Pesquisa sobre perfil de poupança do brasileiro: temos muito trabalho pela frente

A Anapar (Associação Nacional dos Participantes de Fundos de Pensão) realizou pesquisa publicada na Revista da Previdência Complementar (edição março/abril de 2019) e os resultados, apesar de esperados, me impactaram.

Resumirei os pontos que entendi mais interessantes, pois a pesquisa foi bem extensa.

Pra começar: 51% declararam que não poupam, 15% poupam raramente e 19% poupam às vezes. Apenas o restante poupa sempre/frequentemente.

Infelizmente, a cultura do imediatismo se mostrou dentre os poupadores: o dinheiro poupado é utilizado para eventualidades, viagens, imóveis, educação dos filhos, eletrônicos, carro/moto, saúde. Nesta ordem decrescente. Apenas 5% dos que declararam economizar disseram que o fazem pensando na aposentadoria.

Sobre este assunto, 53% se consideram pouco ou nada informados (!!!). 64% dizem ter ouvido algo sobre idade mínima em relação ao sistema público (INSS). 42% não sabem ou não responderam sobre período mínimo de contribuição para aposentadoria.

Alguns outros pontos também impressionam: apenas 32% dos que possuem conta em banco utilizam internet ou aplicativos da instituição financeira, dos quais 75% possuem algum tipo de dívida e 33% se consideram muito endividados.

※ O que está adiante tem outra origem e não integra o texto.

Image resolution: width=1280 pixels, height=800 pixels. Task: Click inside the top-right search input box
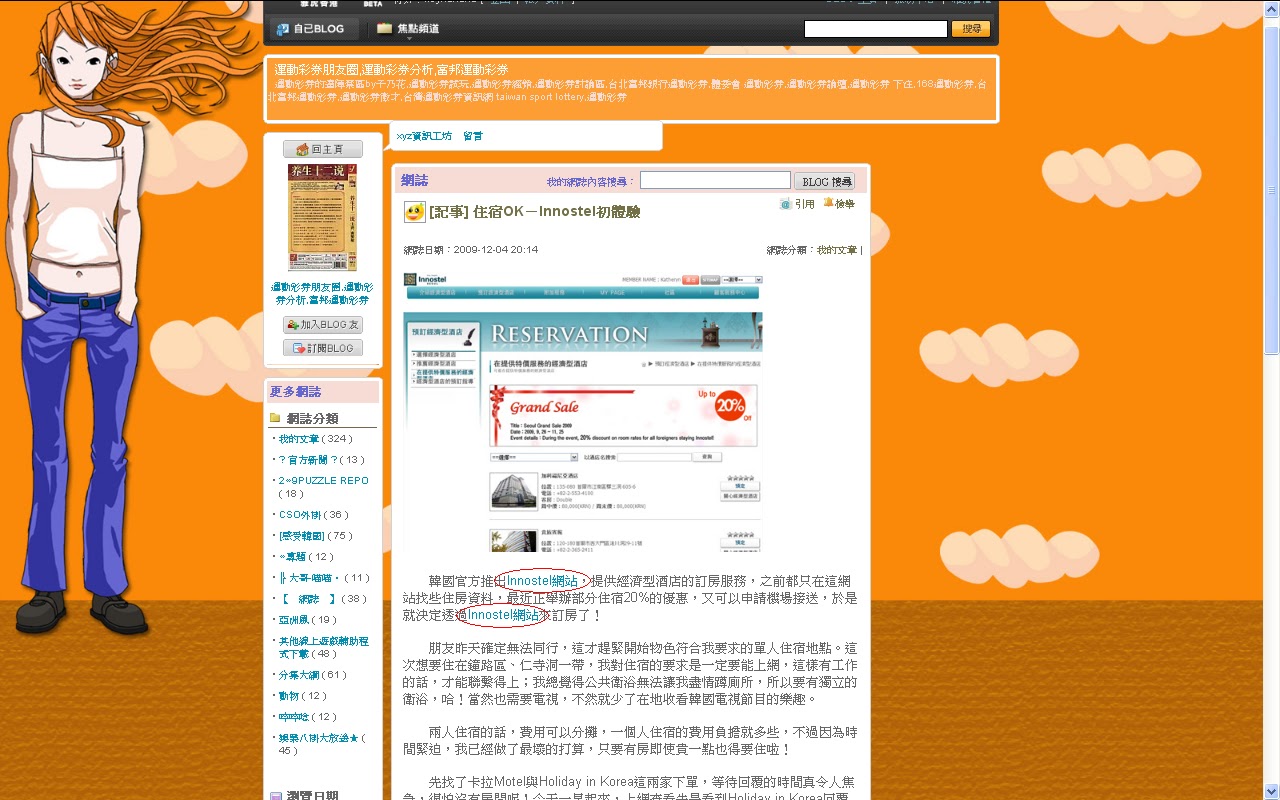(875, 28)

Como eu já adiantei acima, fiquei muito impactada com estas informações. Eu imaginava que existia uma falta de informação, ou até desinformação, a respeito do assunto, mas não imaginava a dimensão disso.

Como se pode ver, além de falta de informação sobre educação financeira, também possuímos um problema muito grande em relação ao tema aposentadoria. Nossa cultura de imediatismo e de esperar que o Estado nos ampare na velhice já não se mostra sustentável há algum tempo e a situação tende a piorar, mesmo com a reforma recentemente aprovada.

Parece-me que houve uma alteração recente nas diretrizes do MEC, incluindo o tema “educação financeira” no ensino fundamental e médio, o que espero tenha bons frutos no futuro, entretanto, precisamos de alguma forma fazer com que a informação se propague mais rapidamente.

Todo esse assunto me fez repensar a importância dos diversos blogs sobre finanças existentes e agradecer a recente popularização do tema com as publicações de livros com linguagem mais acessível por Thiago NIgro e Nathália Arcuri, dentre outros. O caminho é longo! Vamos lá!